We accepted the placement, met Russell for the first time a couple of weeks ago and he feels like part of the family already. It's so important for babies' brain development to build up attachment with primary carers (especially as in Russell's case he has none at the moment), so one of us has been staying at the hospital with him most of the day and night. It's hard work as we miss spending family time with each other, and it's a lot of driving as the hospital is over an hour from our house, but little Russell is worth it and we can't wait to have him home.

Sunday, 14 June 2015

Six years old

Peter is nearly six! Here are six things we love about you, Peter.

1) You truly follow your own interests without an awareness of the outside influences of "gender" or "age". Your favourite colour is pink, and you count butterflies and Tinkerbell amongst your favourite things, alongside cars and trains. Many of your toys have an age guide of 12-36 months on the box, but they make you happy and you couldn't care less.

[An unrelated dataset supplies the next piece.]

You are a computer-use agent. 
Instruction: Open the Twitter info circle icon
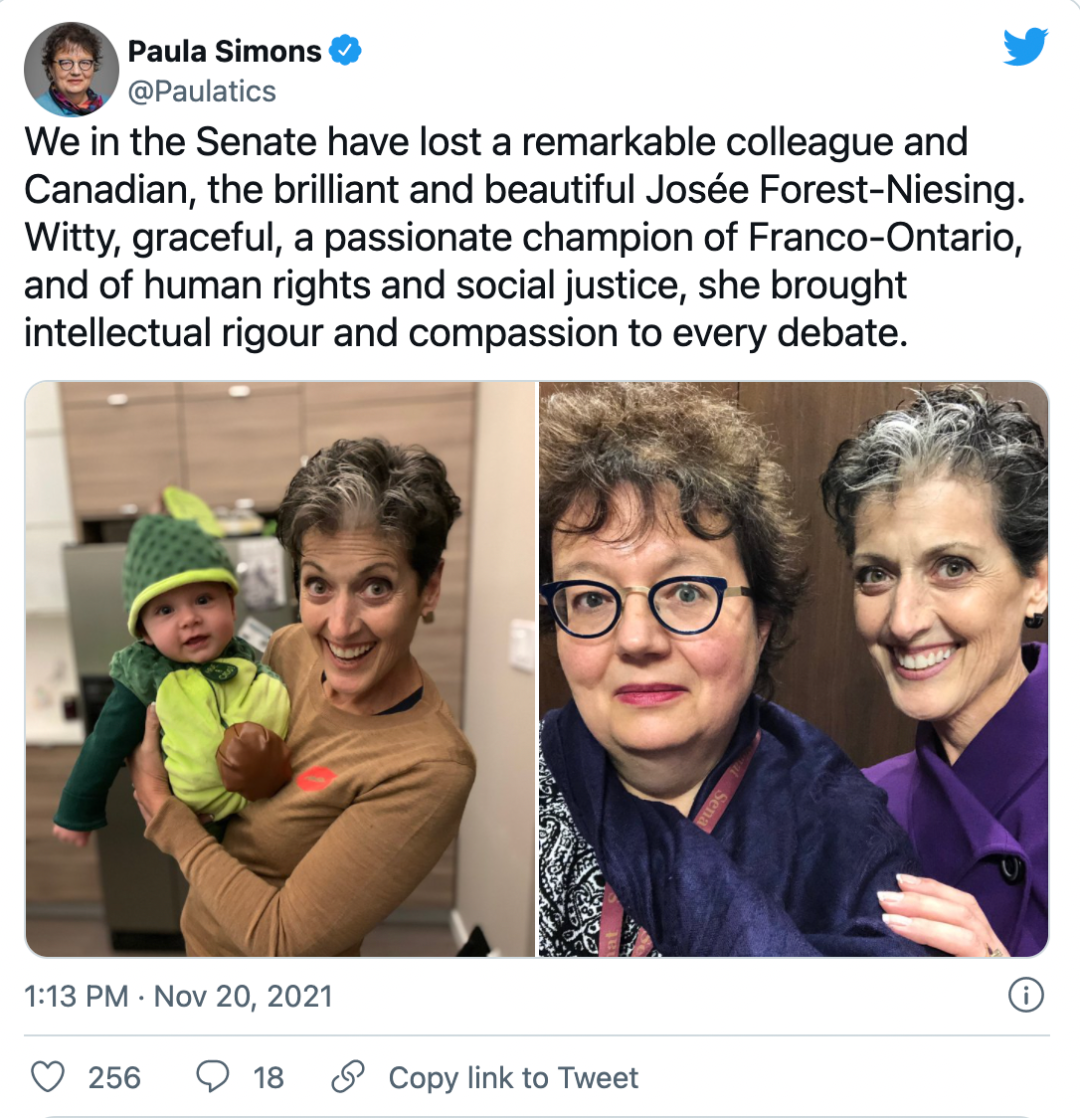pyautogui.click(x=1026, y=995)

2) How much you love books. "Read together?" you say, and when I agree, you skip off gleefully and return with a handful. "Five stories mama! This one first!" I have no doubt that the hundreds of stories we've read together (including several hundred repetitions of the same ones!) combined with your incredible memory have contributed to your awesome word recognition. You're starting to read before you can speak fluently - that's skill!

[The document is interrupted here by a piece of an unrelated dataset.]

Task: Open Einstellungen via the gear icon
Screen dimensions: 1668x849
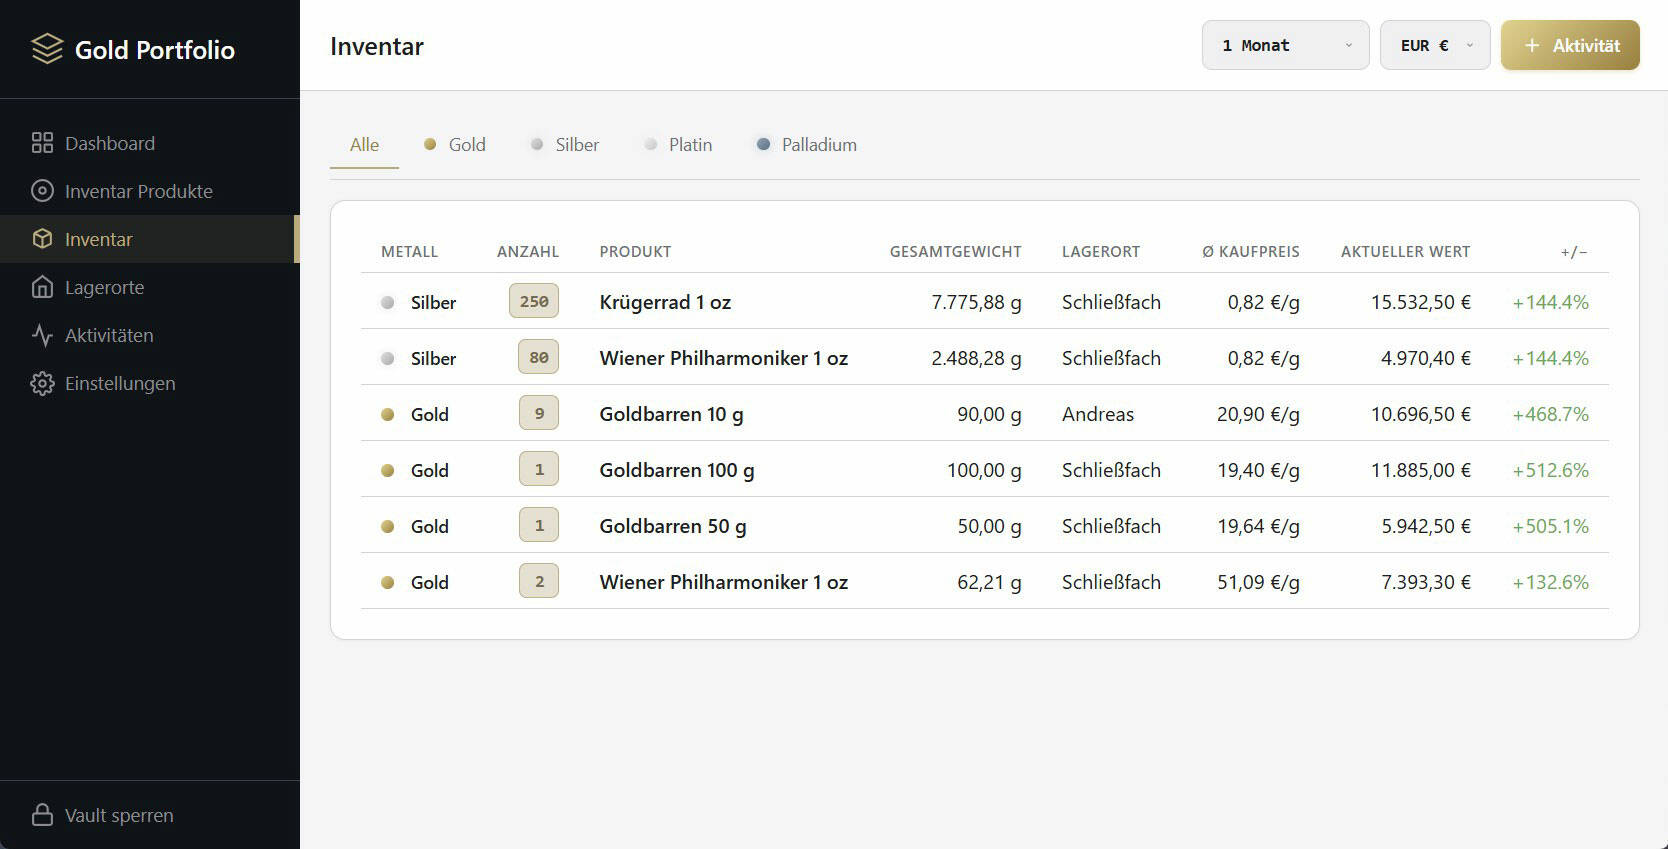Action: (42, 383)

3) You still love to sing and can now hold a tune which is so lovely to hear (although maybe not at 5am at the top of your voice...)

4) You have no understanding yet of winning or losing, you can still just enjoy the race.

5) You find the world a confusing and frightening place much of the time, but you're happy to go to new places and try new things as long as we're with you. We're so proud of you!

6) You have no idea how significant every one of your achievements is when we think about the dismal prognosis you were given when you first came into care, and you continue to amaze us daily. We were asked in a meeting recently whether we understood what your limits would be in terms of what you could achieve and what your adult life will look like. For a moment we didn't understand the question as to us you have no limits whatsoever! We hope you will see yourself the same way as you grow up and will never allow another person to tell you what you cannot do because of your disability.

It's a privilege being your mummy and mama, and we couldn't ask for a better foster son. We look forward to the next year with you!